* Goals:
a: In the Malawi trip diary, what time does the school day end at most schools in Malawi?
b: According to the Malawi trip diary, why does the British Council provide lunch at the school?

* Source extract:
- - -
I am humbled by the results these teachers are achieving with so few resources. If this school can produce pupils of the calibre of the five who are travelling with us, what should well resourced British schools be capable of?

After classes there is time for a game of rounders. The Minga pupils all want to introduce themselves. We shake hands and talk and take photographs.

A couple of our girls feel intimidated by the attention and retire to the Land Rover for respite. Nicky and I worry how they will be when the press arrive.

In common with most schools in Malawi, the day is over at 1.30pm. The British Council provides lunch (chicken and chips or rice) so that the pupils stay until Jack McConnell arrives. The pupils from across the track see something interesting is happening and about 200 come to watch.

Our pupils sit with food on their laps, looking at the silent, wide-eyed children only a few feet away. It is Arlene who articulates what they are all thinking. “How can I eat this when they are watching and have nothing?”

I am about to say something about the need to keep up their energy levels for the arrival of the First Minister when Sheila retrieves the situation with bags of sweets for them to hand out after they have eaten.

At the end of lunch, a few boxes of rice remain. Someone seats the watching children in groups and distributes the boxes of rice. So great is the scramble that most of the rice is spilled on the ground. Our pupils say nothing but the looks on their faces speak volumes.

After a bustle of tidying up litter, hanging flags, replacing path-edging bricks and organising a receiving line, at last Jack McConnell arrives, with a coachload of reporters in his wake. Nicky and I need not have worried about our children. They smile, pose for photographs and grant interviews as if they have been doing it all their lives.

In the evening, we attend a reception at the British Council, where we meet some midwives from Edinburgh who are training midwives in Lilongwe. They describe horrific conditions and have heartrending stories to tell.

Tuesday May 24

Zomba Plateau and Blantyre

We take a long drive, partly along the border with Mozambique, pausing first to admire a distant view of Lake Malawi, and later so that Emmanuel, our driver, can buy fish for his mother-in-law. Market traders surround our vehicles to sell wood carvings.
- - -
* Record excerpts:
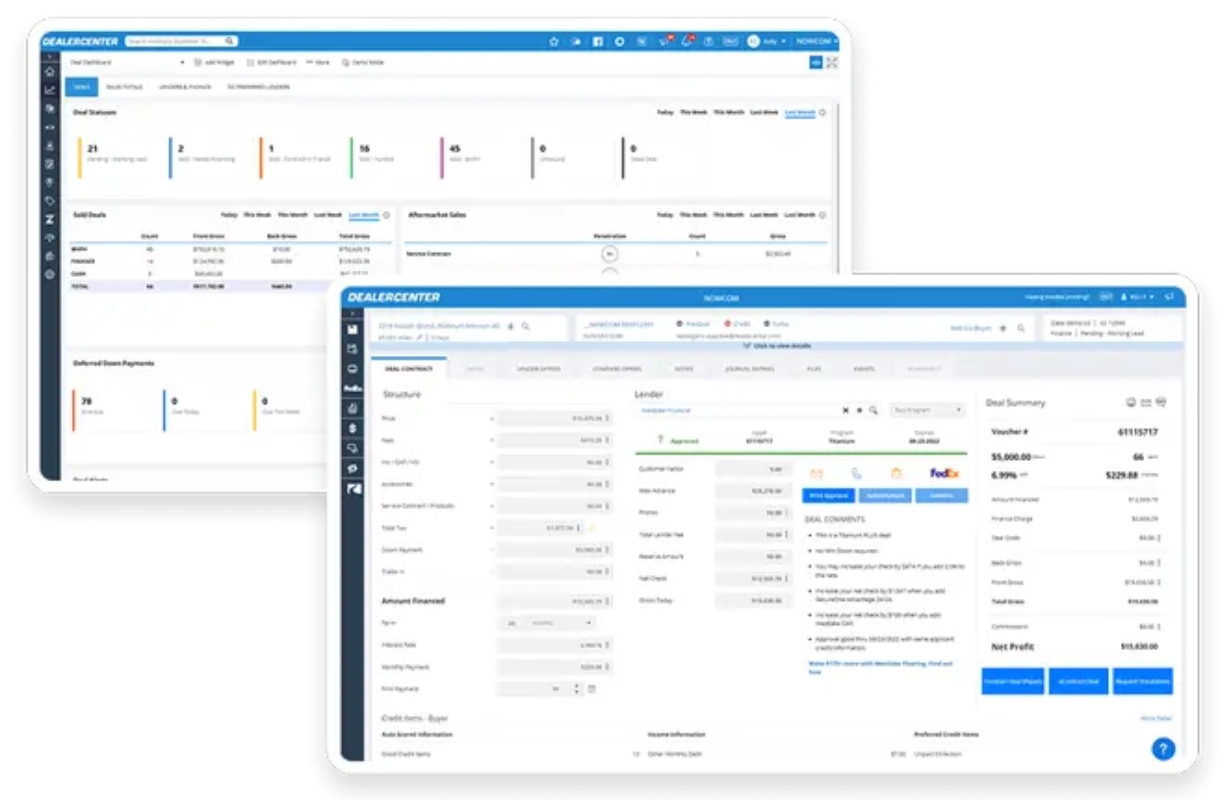This screenshot has height=800, width=1231.
Task: Click the FedEx logo in the lender panel
Action: click(x=944, y=473)
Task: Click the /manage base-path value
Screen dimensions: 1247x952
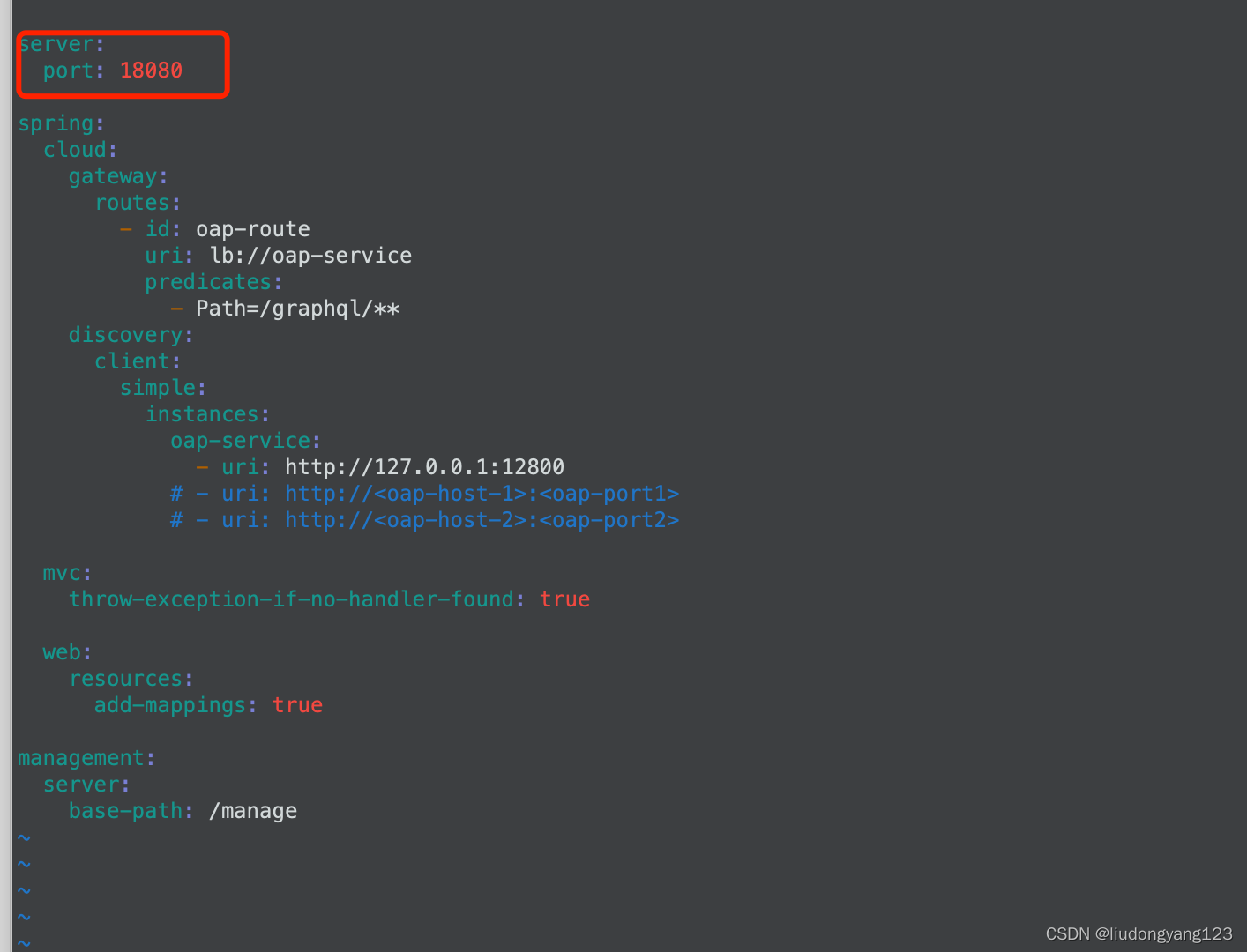Action: 253,811
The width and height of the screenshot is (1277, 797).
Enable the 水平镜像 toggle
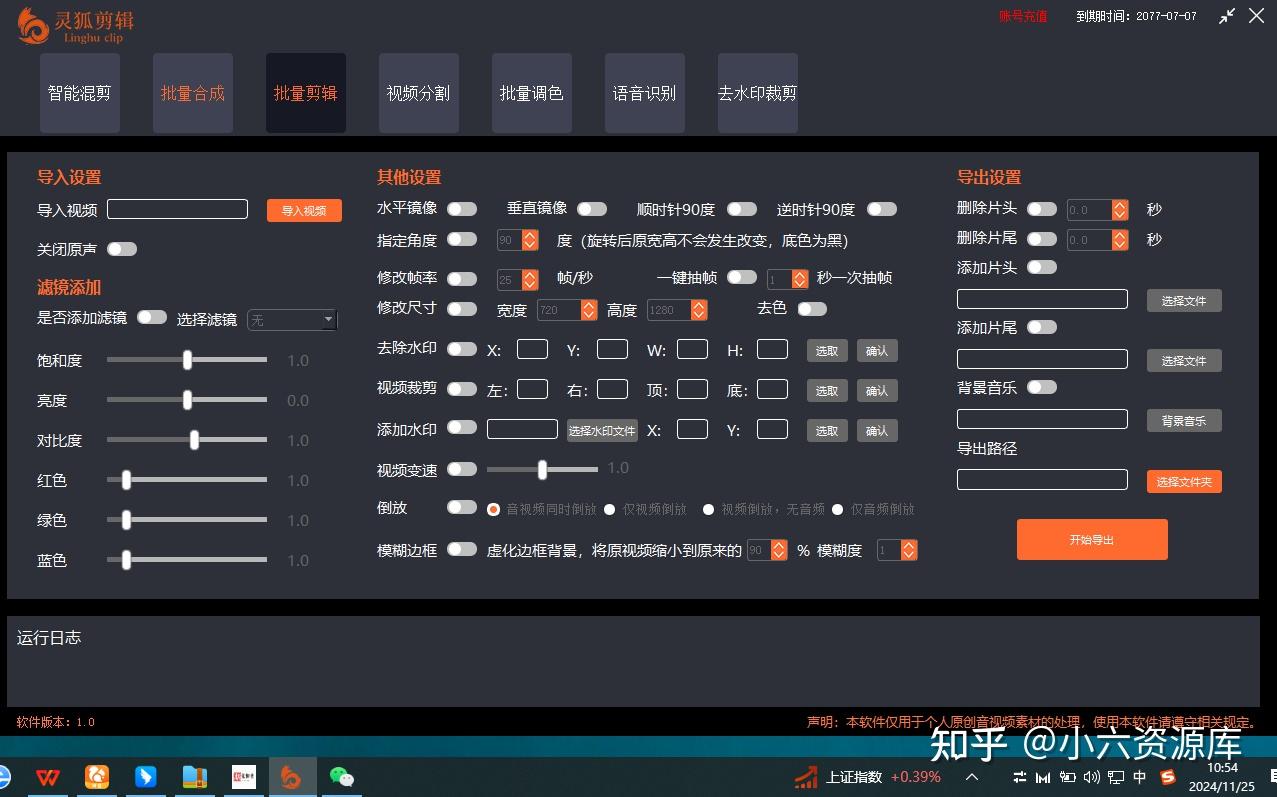(461, 208)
- - -
* Answers for the tasks:
a: 1.30pm.

b: The school day ends at 1.30pm, so the British Council provides lunch (chicken and chips or rice) to keep the pupils there until Jack McConnell arrives.